Whenever Catherine Betts, as a last resort, checks the "other" box on a form, she wonders if it's a sign of defeat, of giving up, of agreeing against her will that she can be defined simply.

By Catherine Betts

February 2003

OT

The box stared out at me, beckoning me to make my mark while my eyes nervously scanned for a way out.

Afr. Am. No, doesn't apply.

As. Am. Yes, but I just didn't feel comfortable committing wholly to it, I thought, as if the box As. Am. and I were a new dating item, having our first conversation about "commitment."

White? There was another yes, but again, now I was a two timer, having more than one conversation with a potential beau about me and my unwillingness to commit. I felt like an ousted single on a dating game.

Native American? This just kept on getting harder.

If the 2002 Census was the grandfather test of how many "multiracials" or "Hapas" even, that there are in America, this application was the backwards alcoholic uncle that no one in the family talked about.
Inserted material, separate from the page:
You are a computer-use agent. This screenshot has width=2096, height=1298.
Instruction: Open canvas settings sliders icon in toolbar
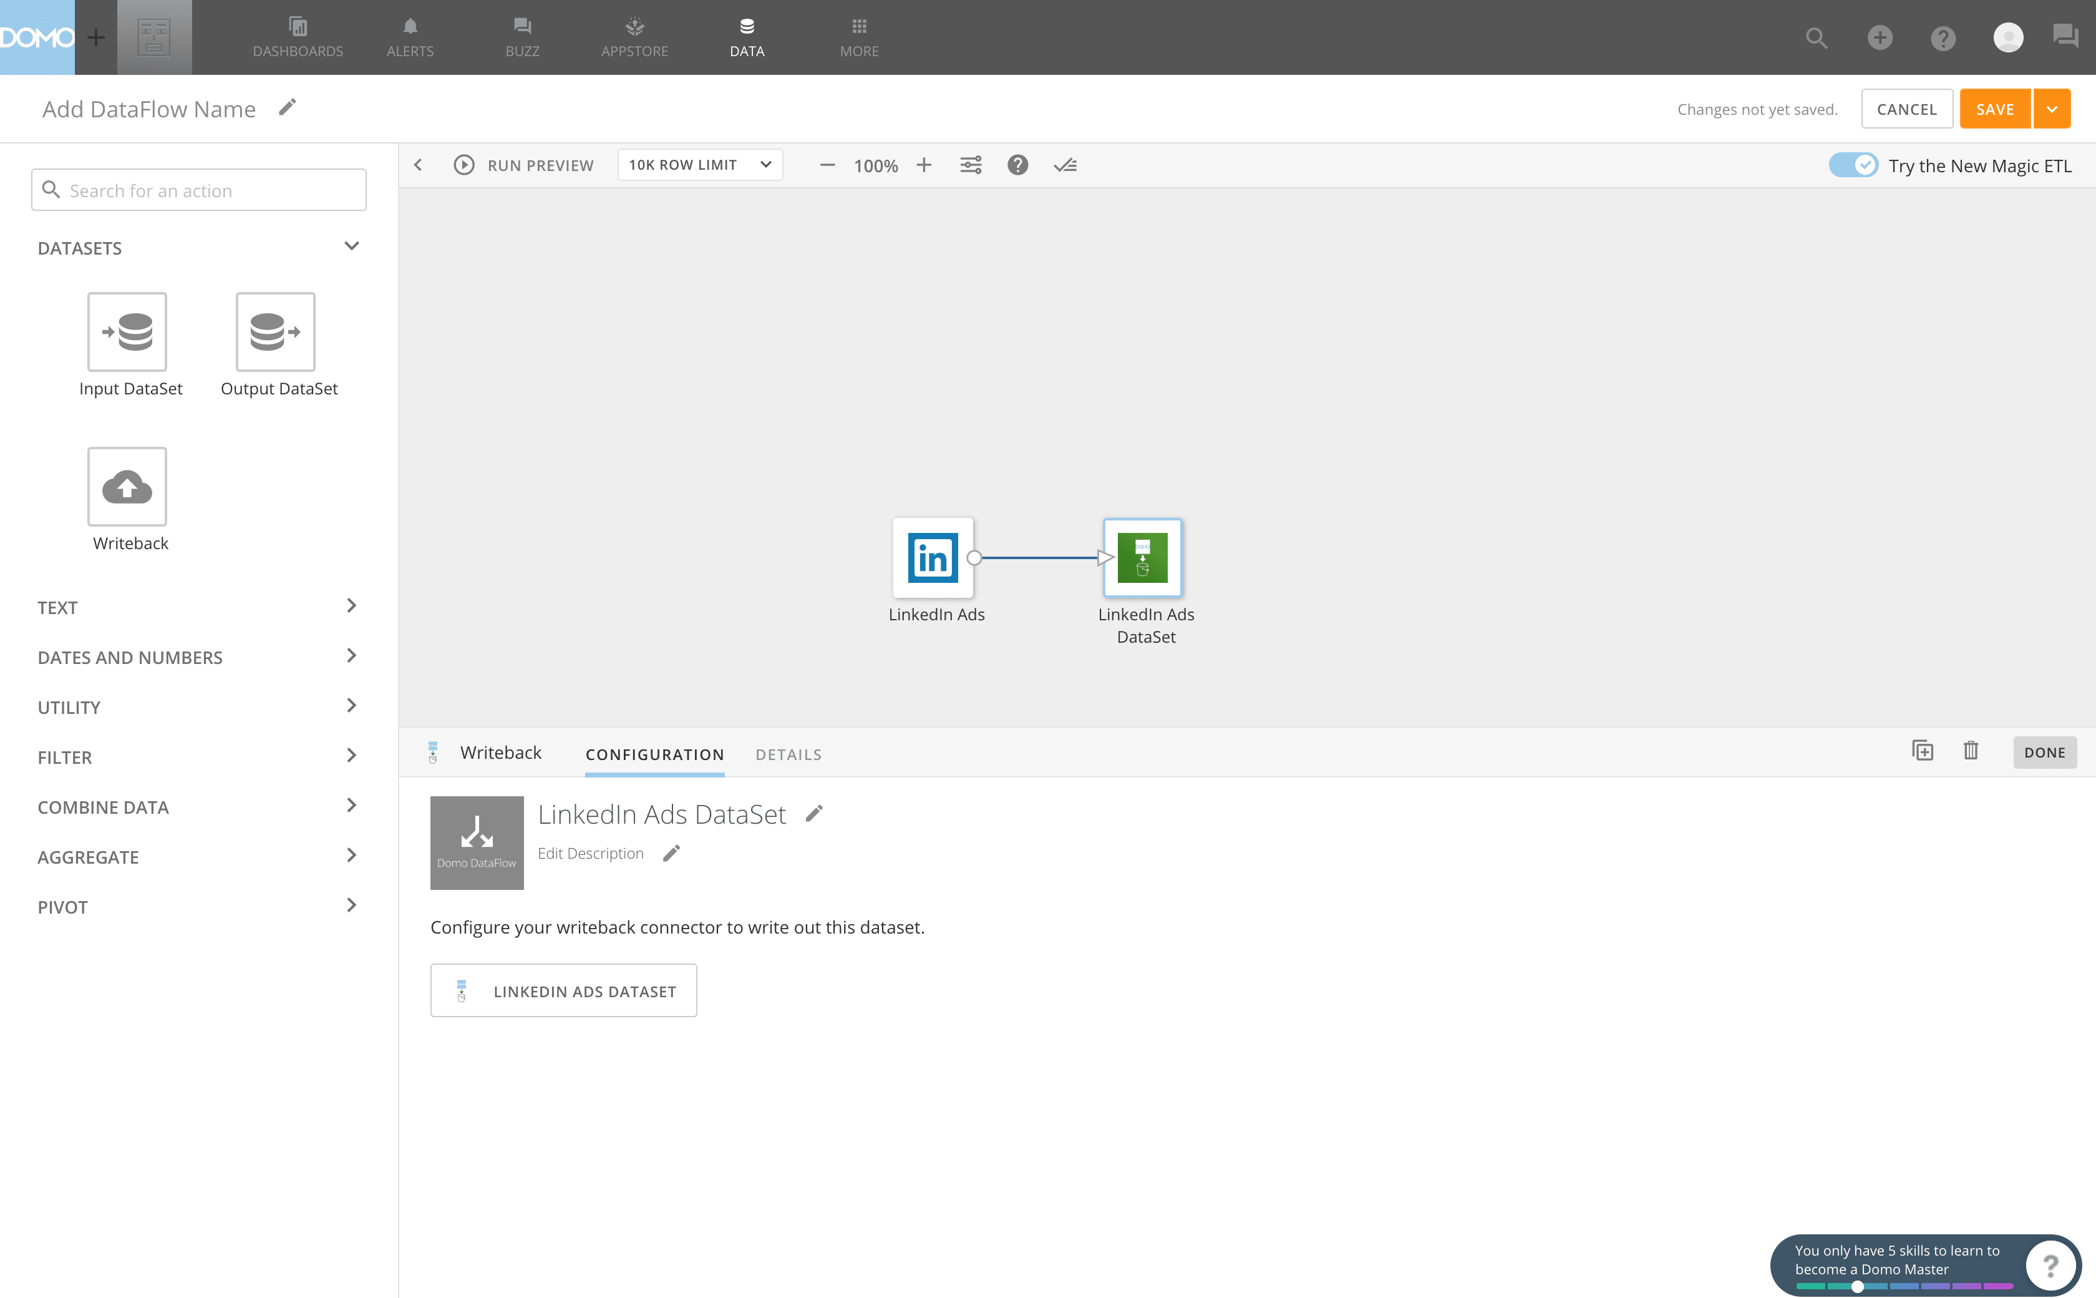[x=970, y=165]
I have always had trouble checking just one of the boxes nonchalantly and then, just letting it pass as if I just checked "F" for Female, or A. for middle name Ann. But, my name, what others identify me as, is just as definitive for others as my background is to me. Checking OT is like walking into a room full of strangers and introducing myself as "Barney." It's just as inconclusive and arbitrary.
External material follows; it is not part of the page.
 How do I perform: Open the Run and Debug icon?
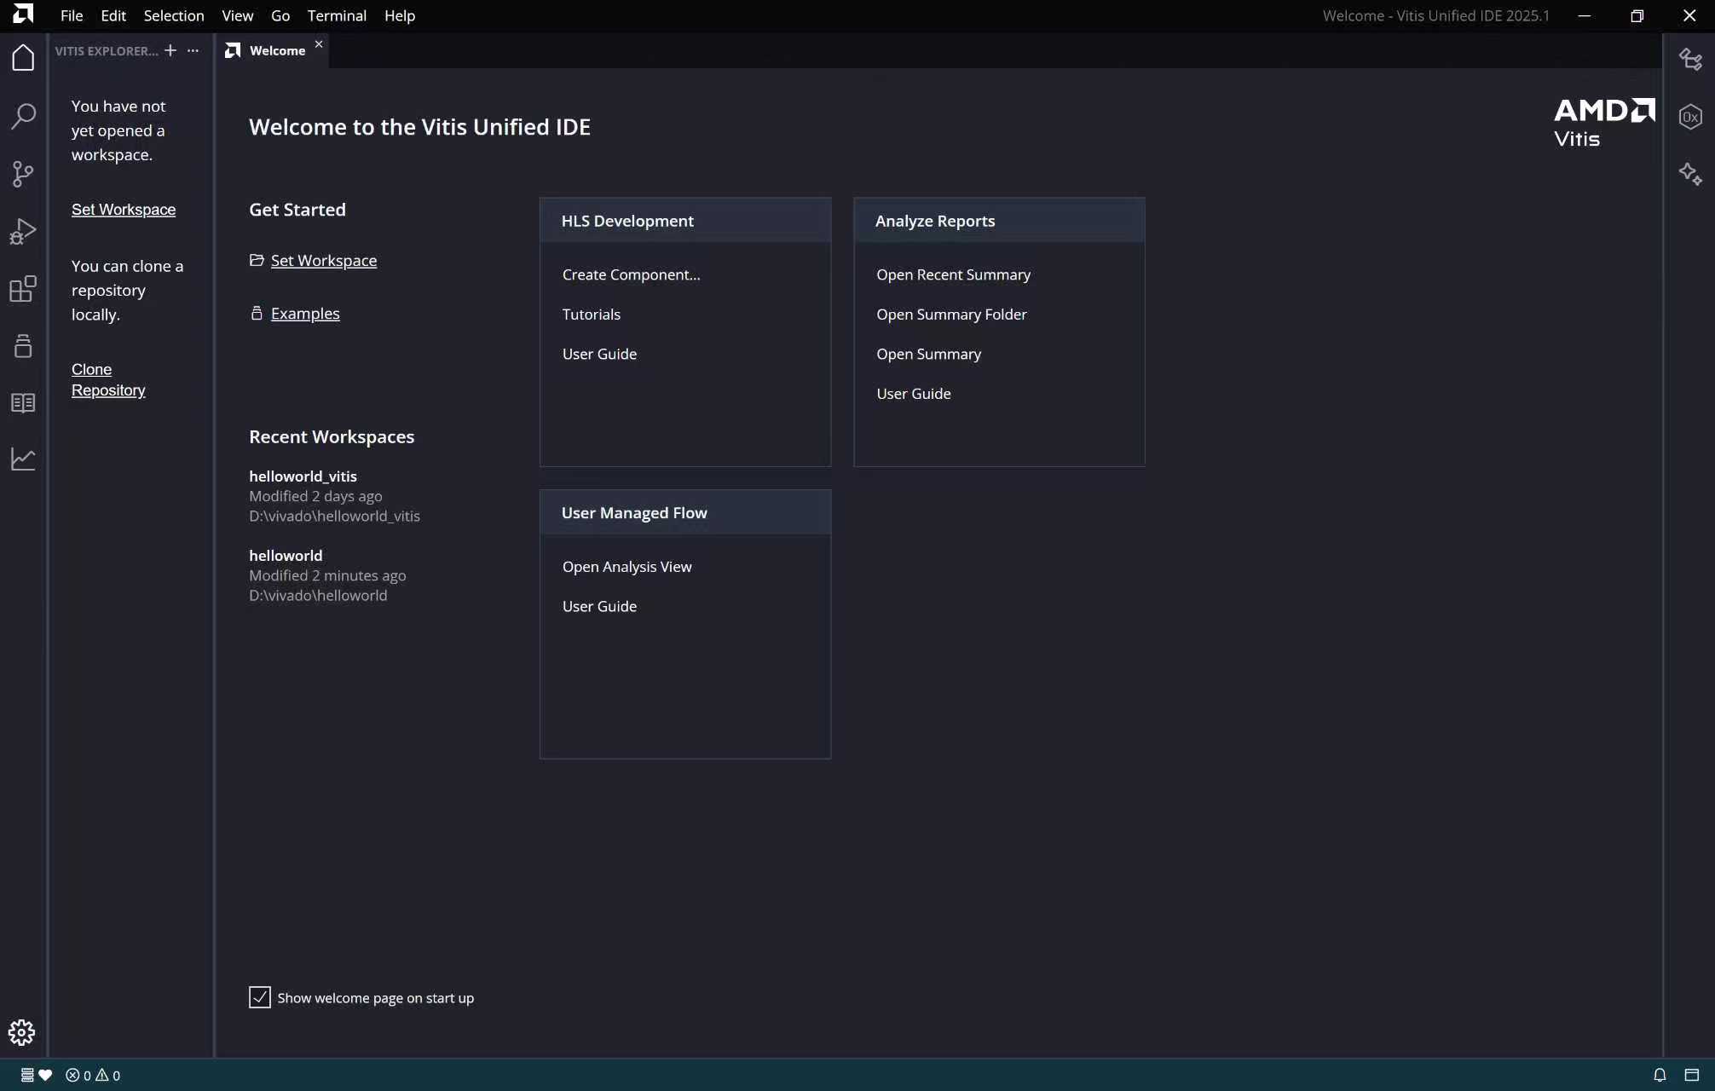point(23,231)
Gloria Anzaldua has written that she, just as others living a "bordered" lifestyle, will always live on the border, straddling the fence in between many communities, and taking in the many contradictions that make us whole.
It's this constant feeling of being at home in many places, speaking different tongues, while feeling homeless and cut off in a way that the "other" box represents everything I do not wish to represent. It makes me resent this inanimate but still menacing box labeled "OT" as it looms at me every time I look at an application. It presents a threat and a challenge to me, it's me or nothing. Not because I'm wary of what my background represents, but because of the exact opposite. I know that I'm lucky, to be able to plant a foot in each world, each community, and feel a sense of belonging. Sometimes, this belonging is found when I'm speaking to a group that looks like me about the dangers of strict gender notions and how it ultimately disservices other humans. Sometimes, it's found in the subtle ways being racially ambiguous can allow one to be a "fly on the wall" spectator in other's discussions on race, gender, privilege. It's found when I work with men and women that have been repeatedly sexually abused, but still seem to find comfort in my friendship and a sense of commonality with me because of the way I look.
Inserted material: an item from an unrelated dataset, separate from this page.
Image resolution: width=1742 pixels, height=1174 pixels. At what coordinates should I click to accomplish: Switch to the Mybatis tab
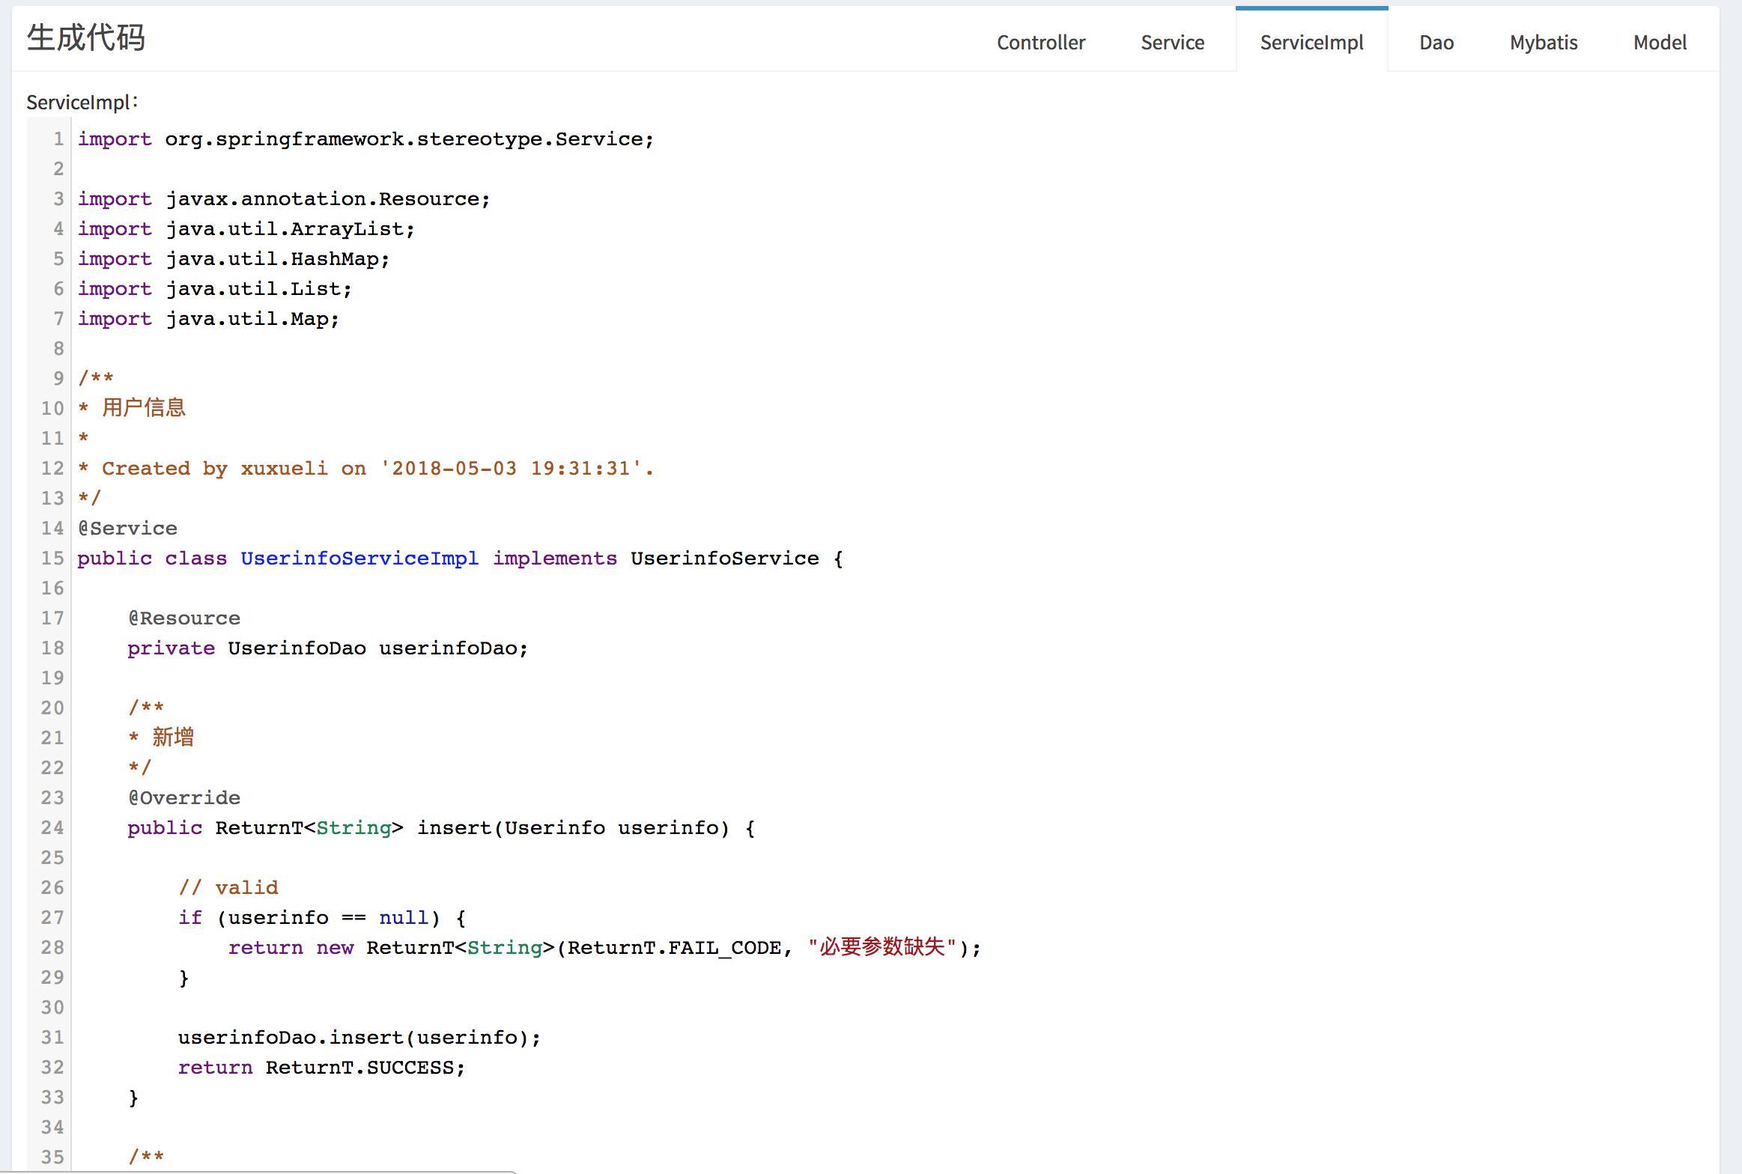[1543, 43]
The "Other" box confines the many luxuries that being multi-racial has afforded me, it obscures the constant battle I have to fight for the under dog, it minimizes the fact that I can put myself on any side of a position and see the negative and positive value of each.

I have a white grandmother who claims that blacks in America don't know how to work, a Japanese American grandmother that was to be one of the first Asian American women to graduate from UC Berkeley (but was quickly whisked away to an internment camp), a white ex-Navy father who argued with me over the constitutionality of Proposition 209 in California, a Filipino-American uncle that can remember the day that Reagan called for the tear gassing of UC Berkeley as he walked home from school, a Mestizo surgeon uncle that used to discuss issues and plan with the Black Panthers, a Native American great, great grandfather that fought to survive everyday during the Gold Rush (in addition to a newspaper clipping that claims my white great, great grandfather was ambushed and killed by "Injuns") and a Filipino mother that recalls the tale of watching and holding me back as a three year old as I ran across the street of my grandmother's home in Oakland with my uncle's boxing gloves on in an attempt to stop two white police officers from violently brutalizing a black man in a routine traffic stop.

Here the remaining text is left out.